Increase of circulating CD4+CD25highFoxp3+ regulatory T cells in patients with metastatic renal cell carcinoma during treatment with dendritic cell vaccination and low-dose interleukin-2

PMID: 20386464
Journal: Journal of immunotherapy (Hagerstown, Md. : 1997) (volume: 33, issue: 4, J. Immunother. 2010 May;33(4):425-34)
Published: 2010-05-01

Berntsen A, Brimnes MK, thor Straten P, Svane IM


Regulatory T cells (Treg) play an important role in the maintenance of immune tolerance and may be one of the obstacles of successful tumor immunotherapy. In this study, we analyzed the impact of administration of dendritic cell (DC) vaccination in combination with low-dose interleukin (IL)-2 in patients with metastatic renal cell carcinoma on the frequency of CD4+CD25highFoxp3+ Treg cells in peripheral blood. We found that the treatment increased the frequency of Treg cells more than 7-fold compared with pretreatment levels (P<0.0001).
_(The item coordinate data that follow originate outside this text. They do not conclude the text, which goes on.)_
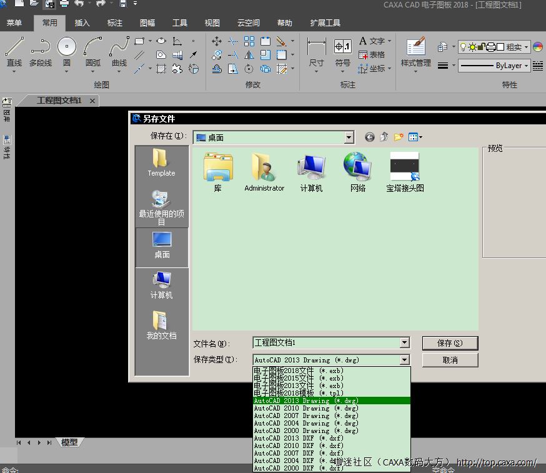Switch to the 插入 ribbon tab

click(x=82, y=23)
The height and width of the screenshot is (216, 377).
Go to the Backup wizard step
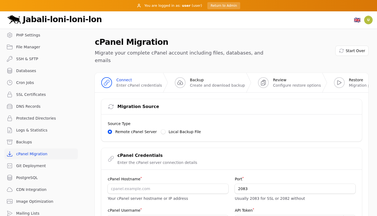(x=210, y=83)
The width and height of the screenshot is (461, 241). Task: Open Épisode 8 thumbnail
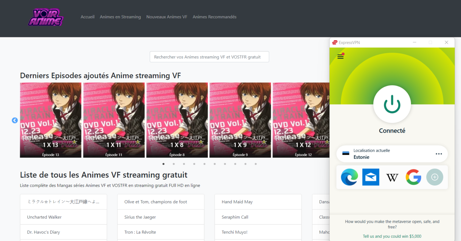point(177,120)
The frequency of Treg cells decreased when patients had been off IL-2 treatment for only 8 days, but remained higher than pretreatment levels. A functional assay showed that isolated Treg cells were capable of inhibiting proliferation of responder cells. Also, in vitro studies showed that coculture of mature DCs, autologous T cells and IL-2 leads to an increase in the number of Treg cells whereas IL-21 does not stimulate the induction of Treg cells. These findings demonstrate that even low doses of IL-2 in combination with DC vaccination are able to expand CD4+CD25+Foxp3+ Treg cells in vivo in metastatic renal cell carcinoma patients. Further, the results indicate that the IL-2-induced effect on Treg cells is reversible and declines shortly after termination of IL-2 treatment. Our data suggest that approaches combining DC-mediated immunotherapy and depletion of Treg cells may be necessary to enhance the ability of vaccination therapy to elicit effective antitumor responses in cancer patients. Also, adjuvant IL-21 administration may lead to immune enhancement without simultaneous induction of Treg cells.